- Episode no.: Season 12 Episode 18
- Directed by: Brian Iles
- Written by: Kevin Biggins; Travis Bowe;
- Production code: BACX15
- Original air date: April 27, 2014

Guest appearances
- Jon Daly; Keke Palmer as Pam; Kevin Michael Richardson as Jerome; Cedric Yarbrough as Lobster; Uncredited:; Tom Kane as Chief Justice (deleted scenes);

Episode chronology
| ← Previous "The Most Interesting Man in the World" | Next → "Meg Stinks!" |
- Family Guy season 12

= Baby Got Black =

"Baby Got Black" is the eighteenth episode of the twelfth season of the animated comedy series Family Guy and the 228th episode overall. It aired on Fox in the United States on April 27, 2014, and is written by Kevin Biggins and Travis Bowe and directed by Brian Iles. In the episode, Chris falls in love with Jerome's daughter, Pam, much to her father's chagrin. When the two kids run away, Peter and Jerome team up to look for them.

==Plot==
At the Drunken Clam, Peter, Quagmire, and Joe hear a news story from Tom Tucker of a kid who dies trying to stay awake playing Halo all night. Afterwards, the guys wager each other over who can stay awake the longest. To pass the time, the guys prank call Cleveland Brown and Mort Goldman over their dead wives. 62 sleep-deprived hours later, the men start to hallucinate. Joe falls asleep first as Peter and Quagmire struggle to stay awake. The next morning, Lois comes over to Quagmire's house and wakes Peter, Joe, and Quagmire up from their sleep. Peter and Quagmire review Quagmire's security camera footage and determine Peter won the bet. To celebrate, he takes the family out to eat.

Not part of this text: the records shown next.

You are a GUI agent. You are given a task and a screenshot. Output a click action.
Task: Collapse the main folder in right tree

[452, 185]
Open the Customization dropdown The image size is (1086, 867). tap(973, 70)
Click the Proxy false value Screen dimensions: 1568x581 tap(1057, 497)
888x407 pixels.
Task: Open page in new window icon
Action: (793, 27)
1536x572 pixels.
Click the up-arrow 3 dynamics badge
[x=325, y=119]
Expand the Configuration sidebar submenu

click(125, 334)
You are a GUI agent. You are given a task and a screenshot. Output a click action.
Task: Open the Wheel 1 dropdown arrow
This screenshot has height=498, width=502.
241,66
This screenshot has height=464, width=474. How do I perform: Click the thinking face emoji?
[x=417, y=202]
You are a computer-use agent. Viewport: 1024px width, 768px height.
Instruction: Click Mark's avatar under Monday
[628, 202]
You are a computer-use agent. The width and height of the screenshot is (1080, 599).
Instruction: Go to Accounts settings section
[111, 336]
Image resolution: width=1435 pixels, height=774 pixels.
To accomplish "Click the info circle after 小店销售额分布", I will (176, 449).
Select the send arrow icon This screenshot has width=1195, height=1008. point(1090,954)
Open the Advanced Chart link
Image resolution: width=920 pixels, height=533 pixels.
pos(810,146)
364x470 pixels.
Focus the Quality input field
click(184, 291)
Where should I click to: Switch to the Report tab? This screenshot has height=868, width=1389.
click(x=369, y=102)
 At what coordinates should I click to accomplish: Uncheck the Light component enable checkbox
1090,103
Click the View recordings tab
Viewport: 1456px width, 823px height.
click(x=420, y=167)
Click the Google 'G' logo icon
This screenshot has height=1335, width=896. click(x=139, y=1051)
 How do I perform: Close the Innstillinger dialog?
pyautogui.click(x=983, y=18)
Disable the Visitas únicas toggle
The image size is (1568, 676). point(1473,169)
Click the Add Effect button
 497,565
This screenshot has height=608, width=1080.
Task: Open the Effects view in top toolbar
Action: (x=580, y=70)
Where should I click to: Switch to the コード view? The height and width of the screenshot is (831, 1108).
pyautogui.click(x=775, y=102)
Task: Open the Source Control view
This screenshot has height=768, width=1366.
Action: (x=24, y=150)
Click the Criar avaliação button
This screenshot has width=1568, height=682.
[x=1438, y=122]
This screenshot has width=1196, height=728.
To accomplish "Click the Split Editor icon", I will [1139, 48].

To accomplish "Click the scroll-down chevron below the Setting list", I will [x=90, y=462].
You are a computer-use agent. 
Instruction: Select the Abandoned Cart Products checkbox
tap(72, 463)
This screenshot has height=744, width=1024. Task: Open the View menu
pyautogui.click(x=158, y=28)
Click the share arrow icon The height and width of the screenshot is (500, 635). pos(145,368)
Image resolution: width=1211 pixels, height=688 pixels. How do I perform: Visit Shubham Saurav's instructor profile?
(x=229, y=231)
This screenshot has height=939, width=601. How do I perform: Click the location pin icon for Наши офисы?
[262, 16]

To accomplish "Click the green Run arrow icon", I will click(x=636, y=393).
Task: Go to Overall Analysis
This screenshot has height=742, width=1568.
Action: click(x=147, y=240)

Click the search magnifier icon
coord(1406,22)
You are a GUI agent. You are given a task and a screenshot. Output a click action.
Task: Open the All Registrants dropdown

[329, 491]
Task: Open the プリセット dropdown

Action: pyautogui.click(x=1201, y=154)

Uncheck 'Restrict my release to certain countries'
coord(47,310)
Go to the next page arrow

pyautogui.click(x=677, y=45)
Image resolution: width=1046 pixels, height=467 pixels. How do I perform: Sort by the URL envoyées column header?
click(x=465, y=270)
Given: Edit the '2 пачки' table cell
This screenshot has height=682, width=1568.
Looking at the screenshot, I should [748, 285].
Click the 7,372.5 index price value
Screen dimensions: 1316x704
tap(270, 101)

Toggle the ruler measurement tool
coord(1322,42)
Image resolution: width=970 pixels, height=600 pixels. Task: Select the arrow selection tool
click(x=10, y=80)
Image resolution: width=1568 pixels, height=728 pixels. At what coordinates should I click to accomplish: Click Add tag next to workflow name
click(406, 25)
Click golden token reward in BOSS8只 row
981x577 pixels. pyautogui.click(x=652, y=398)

When Chris goes to pick out a lobster, he and Meg bump into their classmate Pam (Keke Palmer), and her father Jerome. But when they part, Pam erotically kisses Chris. He later introduces Pam to the family as his girlfriend to Peter and Lois's unease. But at the Clam, Jerome forbids Pam from seeing Chris, and Peter accuses him of being racist, despite his objections. He invites Jerome and Pam to dinner, but Jerome strongly resists any overtures of friendship, and Peter's attempt to convince him (in a musical number) that white people have done a lot of good only makes him angrier as he drags Pam away.

The next day, Chris is infuriated and mopes over Pam as he questions whether he will ever find anyone else, and he decides to find Pam and run away with her. Meg finds a note detailing Chris' and Pam's plans and tells Peter and Jerome. As Chris and Pam hide out in a motel, they reluctantly admit to each other their shared inexperience with sex. As Peter and Jerome cruise town, they are pulled over by a cop who harasses Jerome for no reason, and Peter becomes sympathetic to Jerome having to deal with racist abuse on a constant basis. Jerome tells Peter that he can't trust white people in general and that he's being protective of his daughter, but that he's OK with Peter himself. They arrive at the motel to find Chris and Pam making out. Jerome is initially angry, but becomes taken aback when Peter sincerely says that Jerome's message of keeping races separate is correct and that Chris shouldn't even talk to black people anymore. When Peter and Pam both ask Jerome if that's the right lesson here, Jerome apologizes for overreacting and gives Pam and Chris his blessing to date, though both he and Peter are relieved that their kids did not have sex with each other (Chris apparently did a tuck with his penis that rendered the chances of lovemaking nil). Peter then invites Jerome to help him kill a completely wasted Randy Quaid who is passed out on the other bed in the motel room.

==Reception==
Eric Thurm of The A.V. Club gave the episode a D+, saying "“Baby Got Black” is the rare episode of the show that seems like it might have maybe had a tiny impulse to say something interesting, and falls totally and utterly flat, first because, well, it’s Family Guy, and second because it’s not very funny."

The episode received a 2.1 rating in the 18- to 49-year-old demographic and was watched by a total of 4.02 million people. This made it the most watched show on Animation Domination that night, beating American Dad!, Bob's Burgers, and The Simpsons.